Retired USAF Gen. Howell M. Estes III, former commander in chief of US Space Command, issued a blunt warning. “If we don’t change the culture of the Air Force to an aerospace culture, you can kiss space goodbye,” Estes said. “It is not going to stay in the Air Force.”
Much the same message was delivered by Rebecca Grant, who has been an advisor to top Air Force leaders and is now president of IRIS, a defense consulting firm. Said Grant: “Either the Air Force will continue to integrate its capabilities, improving its aerospace power, or the march to space will continue on without it.”
The panel of experts also included John M. “Mike” Borky, a retired Air Force officer who now is a senior technical fellow with TRW, Inc. He recently led an Air Force Scientific Advisory Board study that produced a new space roadmap for the service.
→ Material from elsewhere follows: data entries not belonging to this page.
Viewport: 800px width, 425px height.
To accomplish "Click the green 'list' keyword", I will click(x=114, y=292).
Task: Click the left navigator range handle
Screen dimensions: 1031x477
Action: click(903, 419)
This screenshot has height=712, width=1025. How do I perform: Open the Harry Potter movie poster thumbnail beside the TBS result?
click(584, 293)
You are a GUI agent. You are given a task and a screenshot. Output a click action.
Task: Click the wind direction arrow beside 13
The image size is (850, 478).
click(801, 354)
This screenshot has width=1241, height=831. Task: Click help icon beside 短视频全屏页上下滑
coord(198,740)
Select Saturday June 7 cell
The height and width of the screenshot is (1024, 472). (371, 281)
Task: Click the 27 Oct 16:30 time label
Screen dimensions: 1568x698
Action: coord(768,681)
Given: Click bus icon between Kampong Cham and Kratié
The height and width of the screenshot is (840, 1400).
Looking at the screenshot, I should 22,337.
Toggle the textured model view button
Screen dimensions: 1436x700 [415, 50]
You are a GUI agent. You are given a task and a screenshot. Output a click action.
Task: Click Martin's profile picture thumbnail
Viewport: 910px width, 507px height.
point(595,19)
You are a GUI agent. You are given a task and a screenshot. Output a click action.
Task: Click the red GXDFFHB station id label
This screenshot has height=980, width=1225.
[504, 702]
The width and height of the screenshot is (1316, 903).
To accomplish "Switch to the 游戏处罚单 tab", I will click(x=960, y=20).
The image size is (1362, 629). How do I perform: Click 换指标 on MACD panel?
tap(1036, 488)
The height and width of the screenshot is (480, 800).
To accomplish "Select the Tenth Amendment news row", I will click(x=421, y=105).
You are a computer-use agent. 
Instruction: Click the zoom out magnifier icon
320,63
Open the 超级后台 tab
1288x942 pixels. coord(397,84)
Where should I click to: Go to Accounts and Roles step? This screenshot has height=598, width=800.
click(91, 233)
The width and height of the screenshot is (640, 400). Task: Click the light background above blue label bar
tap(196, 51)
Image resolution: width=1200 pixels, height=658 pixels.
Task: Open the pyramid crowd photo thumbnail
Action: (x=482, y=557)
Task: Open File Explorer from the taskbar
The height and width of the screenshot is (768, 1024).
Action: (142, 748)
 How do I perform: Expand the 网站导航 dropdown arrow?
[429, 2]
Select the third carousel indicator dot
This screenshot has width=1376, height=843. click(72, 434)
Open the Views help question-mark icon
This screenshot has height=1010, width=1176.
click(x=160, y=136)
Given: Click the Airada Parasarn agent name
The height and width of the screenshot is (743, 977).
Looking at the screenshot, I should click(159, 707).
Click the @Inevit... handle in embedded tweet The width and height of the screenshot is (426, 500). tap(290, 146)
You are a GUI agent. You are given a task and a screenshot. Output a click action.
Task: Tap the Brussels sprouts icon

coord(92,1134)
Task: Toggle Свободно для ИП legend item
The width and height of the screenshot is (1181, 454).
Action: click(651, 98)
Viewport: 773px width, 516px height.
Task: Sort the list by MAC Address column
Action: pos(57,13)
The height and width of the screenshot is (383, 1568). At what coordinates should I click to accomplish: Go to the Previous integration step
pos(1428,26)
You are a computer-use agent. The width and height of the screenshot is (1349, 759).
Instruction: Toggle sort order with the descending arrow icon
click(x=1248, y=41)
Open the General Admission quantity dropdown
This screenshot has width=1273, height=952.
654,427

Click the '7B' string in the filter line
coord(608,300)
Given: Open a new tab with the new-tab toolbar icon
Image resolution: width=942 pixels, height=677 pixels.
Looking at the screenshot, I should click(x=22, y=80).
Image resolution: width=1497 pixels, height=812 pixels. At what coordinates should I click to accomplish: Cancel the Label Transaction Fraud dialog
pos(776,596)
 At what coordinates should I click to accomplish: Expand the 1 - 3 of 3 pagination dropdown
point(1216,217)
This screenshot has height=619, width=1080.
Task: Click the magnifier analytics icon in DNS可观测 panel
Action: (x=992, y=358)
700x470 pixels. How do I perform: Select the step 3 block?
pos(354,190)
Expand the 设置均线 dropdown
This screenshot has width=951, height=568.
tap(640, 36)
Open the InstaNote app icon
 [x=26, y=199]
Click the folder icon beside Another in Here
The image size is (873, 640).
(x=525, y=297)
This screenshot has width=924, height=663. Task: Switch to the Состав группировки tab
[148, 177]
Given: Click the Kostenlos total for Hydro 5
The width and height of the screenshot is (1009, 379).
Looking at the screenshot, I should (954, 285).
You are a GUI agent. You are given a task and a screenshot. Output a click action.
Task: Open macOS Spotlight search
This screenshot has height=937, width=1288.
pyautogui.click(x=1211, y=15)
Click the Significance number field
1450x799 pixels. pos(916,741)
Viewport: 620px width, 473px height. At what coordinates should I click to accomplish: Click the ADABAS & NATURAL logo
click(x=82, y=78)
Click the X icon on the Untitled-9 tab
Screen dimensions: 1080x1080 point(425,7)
Borky and the other members of the panel took special note of the rapid growth of commercial space assets and warned that the Air Force must make greater use of those capabilities and not try to duplicate them with its limited budget.
Striking From Space
Grant asked the panelists if the Air Force also must think about acquiring the ability to apply force from space, “either on other things in space or on things on the surface of the Earth.”
Borky said he approaches the question of applying force from space exactly as he would consider putting a new munition on an aircraft. “The question ought to be: What is the most operationally and economically effective means of prosecuting a target? Space has some tremendous advantages, speed and assured access being high on that list.”
Moorman said, “People have been thinking about striking things from space for some time.” At some point in the future, a situation will emerge in which the United States needs that capability and “it will be criminal if we have not worked the technology problem,” he said.
The panel members agreed that the Air Force must prepare now to defend all of the critical US space assets, both commercial and military, against the inevitable attempt to attack this vital national resource.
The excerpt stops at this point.